Task details
The expected output is an exact copy of the lines from the one containing "is (396, 600)." to the final line below, minus any pictures.
* * * *
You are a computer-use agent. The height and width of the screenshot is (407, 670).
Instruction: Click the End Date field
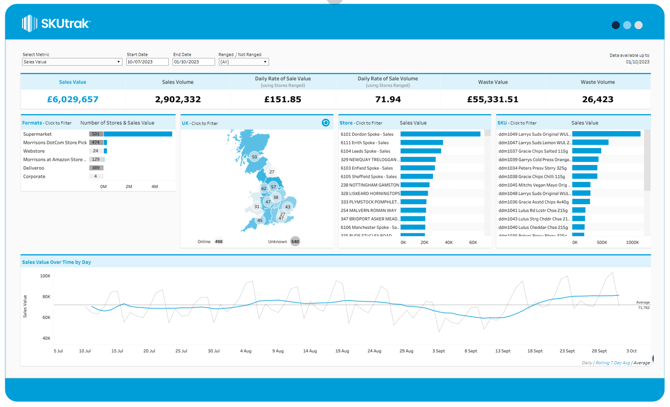click(x=193, y=62)
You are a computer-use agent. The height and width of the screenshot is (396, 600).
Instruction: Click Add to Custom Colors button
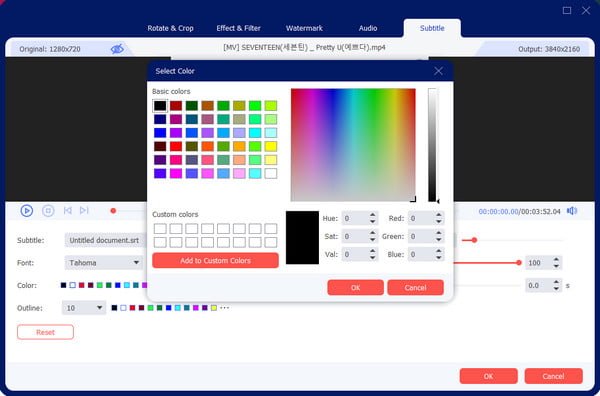(215, 261)
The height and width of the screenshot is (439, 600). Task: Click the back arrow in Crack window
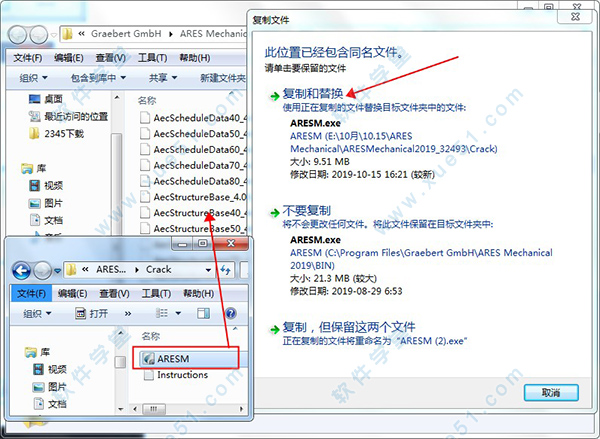click(x=23, y=270)
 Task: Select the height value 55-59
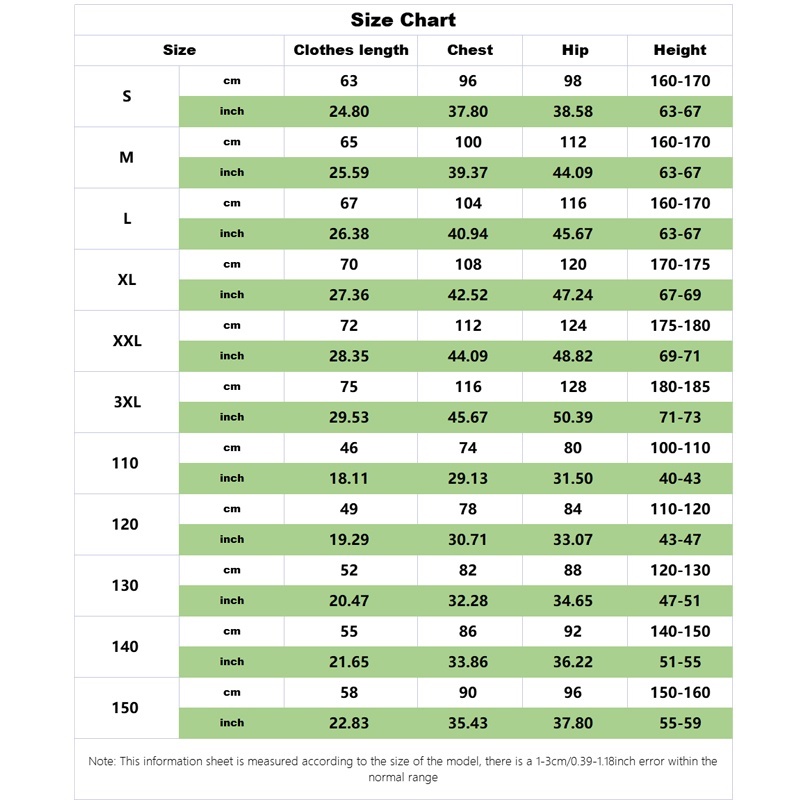pos(680,723)
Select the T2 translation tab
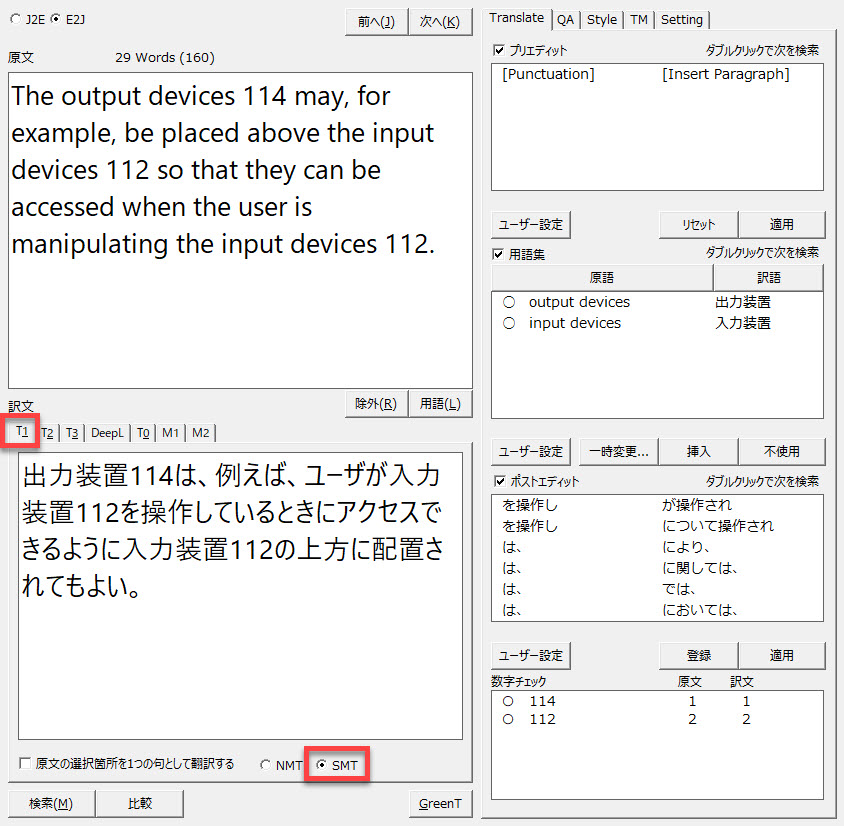Image resolution: width=844 pixels, height=826 pixels. tap(47, 432)
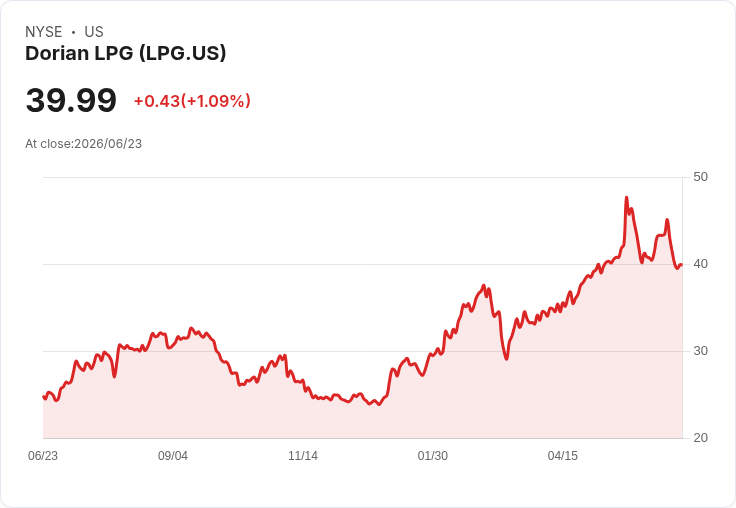This screenshot has width=736, height=508.
Task: Click the NYSE exchange label
Action: click(44, 32)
* * * *
Your solution
You are a computer-use agent. The height and width of the screenshot is (396, 600).
Instruction: Click Add to Custom Colors button
(215, 261)
The height and width of the screenshot is (439, 600). Task: Click the back arrow in Crack window
click(x=23, y=270)
 Task: Select the height value 55-59
pos(680,723)
Select the T2 translation tab
Image resolution: width=844 pixels, height=826 pixels. tap(47, 432)
This screenshot has width=736, height=508.
Task: Click the NYSE exchange label
Action: click(44, 32)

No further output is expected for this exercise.